Ice Cube

Sunday evening I picked up a leased car at Novell’s parking garage. It was a little past 12 am, the car was parked on the uncovered top floor of the parking garage, and earlier in the day the weather had quickly changed from 50 degrees F and rain to 10 degrees F. At first I could not open the doors because they were frozen shut, then I could not get the door to latch shut, and when I arrived at my hotel I could not get the door to open – – I exited through one of the back doors. The next morning I drove into a parking lot at a train station, stopped at the gate, and was unable to lower my window to take the parking ticket. It had been a while since I’d experienced such things . . .

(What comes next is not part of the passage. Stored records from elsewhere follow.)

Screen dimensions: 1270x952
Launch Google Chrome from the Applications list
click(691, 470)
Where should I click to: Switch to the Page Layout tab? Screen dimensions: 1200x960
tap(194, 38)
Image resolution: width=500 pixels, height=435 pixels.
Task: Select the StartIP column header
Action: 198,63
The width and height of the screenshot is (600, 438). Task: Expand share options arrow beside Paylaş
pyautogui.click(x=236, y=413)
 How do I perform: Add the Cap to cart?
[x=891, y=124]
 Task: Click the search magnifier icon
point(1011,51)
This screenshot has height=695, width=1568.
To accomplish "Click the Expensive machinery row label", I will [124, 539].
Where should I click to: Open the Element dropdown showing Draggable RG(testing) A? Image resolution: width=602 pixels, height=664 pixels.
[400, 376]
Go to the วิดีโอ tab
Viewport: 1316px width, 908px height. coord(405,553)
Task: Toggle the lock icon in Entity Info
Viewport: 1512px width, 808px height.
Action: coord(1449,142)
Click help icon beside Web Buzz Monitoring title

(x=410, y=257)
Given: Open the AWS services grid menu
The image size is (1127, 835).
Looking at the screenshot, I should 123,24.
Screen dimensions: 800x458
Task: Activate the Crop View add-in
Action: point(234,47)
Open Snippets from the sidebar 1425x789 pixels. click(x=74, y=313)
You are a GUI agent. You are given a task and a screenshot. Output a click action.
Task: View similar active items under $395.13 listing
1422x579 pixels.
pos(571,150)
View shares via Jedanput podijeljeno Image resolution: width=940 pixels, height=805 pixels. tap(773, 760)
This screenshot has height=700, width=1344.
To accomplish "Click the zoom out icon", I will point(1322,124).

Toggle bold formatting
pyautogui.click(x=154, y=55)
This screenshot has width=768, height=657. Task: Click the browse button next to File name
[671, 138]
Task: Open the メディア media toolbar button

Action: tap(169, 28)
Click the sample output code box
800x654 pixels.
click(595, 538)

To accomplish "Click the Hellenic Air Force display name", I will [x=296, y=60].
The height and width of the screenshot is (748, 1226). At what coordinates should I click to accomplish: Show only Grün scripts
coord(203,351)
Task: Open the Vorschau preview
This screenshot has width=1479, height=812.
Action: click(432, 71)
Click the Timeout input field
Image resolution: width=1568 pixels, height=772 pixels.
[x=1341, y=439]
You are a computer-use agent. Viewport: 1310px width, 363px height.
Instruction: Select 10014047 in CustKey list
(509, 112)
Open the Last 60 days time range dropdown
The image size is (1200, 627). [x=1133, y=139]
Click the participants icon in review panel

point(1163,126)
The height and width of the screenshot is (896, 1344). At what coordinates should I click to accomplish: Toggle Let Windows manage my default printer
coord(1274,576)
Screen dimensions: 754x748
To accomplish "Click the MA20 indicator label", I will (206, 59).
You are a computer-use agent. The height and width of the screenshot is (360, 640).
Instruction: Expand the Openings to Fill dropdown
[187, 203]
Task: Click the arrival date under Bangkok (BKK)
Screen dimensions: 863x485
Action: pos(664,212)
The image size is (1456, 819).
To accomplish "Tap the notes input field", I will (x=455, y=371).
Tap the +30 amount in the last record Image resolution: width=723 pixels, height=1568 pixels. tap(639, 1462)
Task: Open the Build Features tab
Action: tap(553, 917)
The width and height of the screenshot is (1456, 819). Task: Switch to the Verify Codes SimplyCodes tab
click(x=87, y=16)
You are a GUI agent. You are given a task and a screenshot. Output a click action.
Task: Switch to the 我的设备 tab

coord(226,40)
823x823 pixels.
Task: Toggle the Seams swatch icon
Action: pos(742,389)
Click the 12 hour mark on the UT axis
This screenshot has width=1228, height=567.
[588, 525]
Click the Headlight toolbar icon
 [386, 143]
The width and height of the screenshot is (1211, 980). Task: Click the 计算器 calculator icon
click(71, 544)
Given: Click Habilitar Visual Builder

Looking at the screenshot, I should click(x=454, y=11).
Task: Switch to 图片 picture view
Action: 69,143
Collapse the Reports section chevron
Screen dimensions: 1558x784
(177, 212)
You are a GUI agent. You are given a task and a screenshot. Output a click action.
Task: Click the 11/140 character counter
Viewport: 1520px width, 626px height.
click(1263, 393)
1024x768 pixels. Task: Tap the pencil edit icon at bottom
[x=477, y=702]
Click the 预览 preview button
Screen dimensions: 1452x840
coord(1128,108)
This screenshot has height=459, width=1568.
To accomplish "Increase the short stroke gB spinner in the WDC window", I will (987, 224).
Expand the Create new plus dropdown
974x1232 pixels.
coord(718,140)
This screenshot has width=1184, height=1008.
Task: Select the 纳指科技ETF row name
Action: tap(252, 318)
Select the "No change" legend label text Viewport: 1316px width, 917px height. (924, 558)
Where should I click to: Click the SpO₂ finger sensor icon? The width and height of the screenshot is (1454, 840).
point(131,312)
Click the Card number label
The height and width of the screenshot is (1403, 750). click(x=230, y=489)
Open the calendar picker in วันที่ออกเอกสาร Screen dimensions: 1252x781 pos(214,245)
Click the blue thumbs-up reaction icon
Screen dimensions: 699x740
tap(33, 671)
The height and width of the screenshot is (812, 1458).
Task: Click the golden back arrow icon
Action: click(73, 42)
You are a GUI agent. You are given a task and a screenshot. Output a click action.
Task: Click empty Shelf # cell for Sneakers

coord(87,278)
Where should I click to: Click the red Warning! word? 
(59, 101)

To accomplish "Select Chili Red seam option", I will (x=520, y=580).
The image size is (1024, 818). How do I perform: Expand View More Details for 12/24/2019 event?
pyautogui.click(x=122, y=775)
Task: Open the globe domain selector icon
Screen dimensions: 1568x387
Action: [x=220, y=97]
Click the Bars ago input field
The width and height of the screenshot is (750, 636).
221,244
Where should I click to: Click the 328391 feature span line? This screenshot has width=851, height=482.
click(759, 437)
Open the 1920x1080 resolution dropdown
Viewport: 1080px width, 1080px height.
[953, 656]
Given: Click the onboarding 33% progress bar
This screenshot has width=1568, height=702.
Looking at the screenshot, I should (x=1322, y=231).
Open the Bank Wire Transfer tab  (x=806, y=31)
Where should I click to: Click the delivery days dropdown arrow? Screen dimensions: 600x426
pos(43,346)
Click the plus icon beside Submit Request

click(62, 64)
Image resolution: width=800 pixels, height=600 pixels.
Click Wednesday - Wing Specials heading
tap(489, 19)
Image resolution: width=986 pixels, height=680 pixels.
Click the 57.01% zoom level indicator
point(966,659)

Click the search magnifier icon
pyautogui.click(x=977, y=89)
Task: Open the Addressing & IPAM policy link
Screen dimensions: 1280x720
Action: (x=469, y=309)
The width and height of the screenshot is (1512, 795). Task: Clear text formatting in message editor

As a law student in Provo, Utah, I drove a 1979 Toyota Corona LE liftback sedan. My apartments had no covered parking. An unfortunately typical scenario for a winter morning was: leave apartment at 6 am, find that my car’s front doors are frozen shut, enter the car through the rear liftback, take my position in the driver’s seat after climbing over the back seats and the front seats, arrive at law school, front doors are still frozen shut, climb into the back seat, exit the car through a back door.

In high school, some of my LDS neighbors and I would car pool to 6 am seminary. When it was their turn, they would drive their family’s third car, an older 2-door that was parked outside at night. On winter mornings they would not get up early enough to warm up the car and clear the ice off the windshield, so we learned to avoid the back seat behing the driver, because the driver would roll down his window so he could stick his head outside and navigate, it being impossible to see anything through the ice-encrusted windshield.